- **EXERCISE INSTRUCTIONS**: How many lines of the entries hold the string "coordinates"? Reply with the number alone.

(Pixel coordinate grounding data)
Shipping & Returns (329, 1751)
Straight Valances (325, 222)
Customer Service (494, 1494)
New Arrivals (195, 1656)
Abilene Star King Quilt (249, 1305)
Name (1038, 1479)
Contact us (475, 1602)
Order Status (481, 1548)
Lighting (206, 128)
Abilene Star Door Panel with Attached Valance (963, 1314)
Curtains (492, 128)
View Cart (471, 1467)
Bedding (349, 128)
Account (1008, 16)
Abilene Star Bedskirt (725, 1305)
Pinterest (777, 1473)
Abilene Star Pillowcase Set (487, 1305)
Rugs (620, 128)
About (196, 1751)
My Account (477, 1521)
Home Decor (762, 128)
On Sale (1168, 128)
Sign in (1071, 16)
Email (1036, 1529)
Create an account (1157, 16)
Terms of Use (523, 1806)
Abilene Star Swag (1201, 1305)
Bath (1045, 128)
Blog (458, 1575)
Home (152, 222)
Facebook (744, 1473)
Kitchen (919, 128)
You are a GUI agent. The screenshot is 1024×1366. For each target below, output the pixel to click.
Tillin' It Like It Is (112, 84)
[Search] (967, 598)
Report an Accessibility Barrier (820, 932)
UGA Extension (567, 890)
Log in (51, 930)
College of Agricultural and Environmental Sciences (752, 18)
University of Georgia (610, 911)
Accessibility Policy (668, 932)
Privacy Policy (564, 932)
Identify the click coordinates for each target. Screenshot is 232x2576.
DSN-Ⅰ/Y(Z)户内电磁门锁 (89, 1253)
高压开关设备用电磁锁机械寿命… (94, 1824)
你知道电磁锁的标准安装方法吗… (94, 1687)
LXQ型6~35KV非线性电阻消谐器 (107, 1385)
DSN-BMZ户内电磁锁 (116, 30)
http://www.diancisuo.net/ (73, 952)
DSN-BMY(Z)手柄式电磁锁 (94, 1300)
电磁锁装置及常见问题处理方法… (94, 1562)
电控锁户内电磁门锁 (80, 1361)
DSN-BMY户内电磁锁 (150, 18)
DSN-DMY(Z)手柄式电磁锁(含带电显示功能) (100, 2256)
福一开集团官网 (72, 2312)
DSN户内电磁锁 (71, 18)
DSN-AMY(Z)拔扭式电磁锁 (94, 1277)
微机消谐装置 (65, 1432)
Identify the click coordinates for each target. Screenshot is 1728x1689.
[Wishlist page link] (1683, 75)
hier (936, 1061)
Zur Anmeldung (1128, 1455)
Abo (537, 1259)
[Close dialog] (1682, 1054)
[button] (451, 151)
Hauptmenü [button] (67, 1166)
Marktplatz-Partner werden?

- **RESPONSE TO THIS TASK**: 2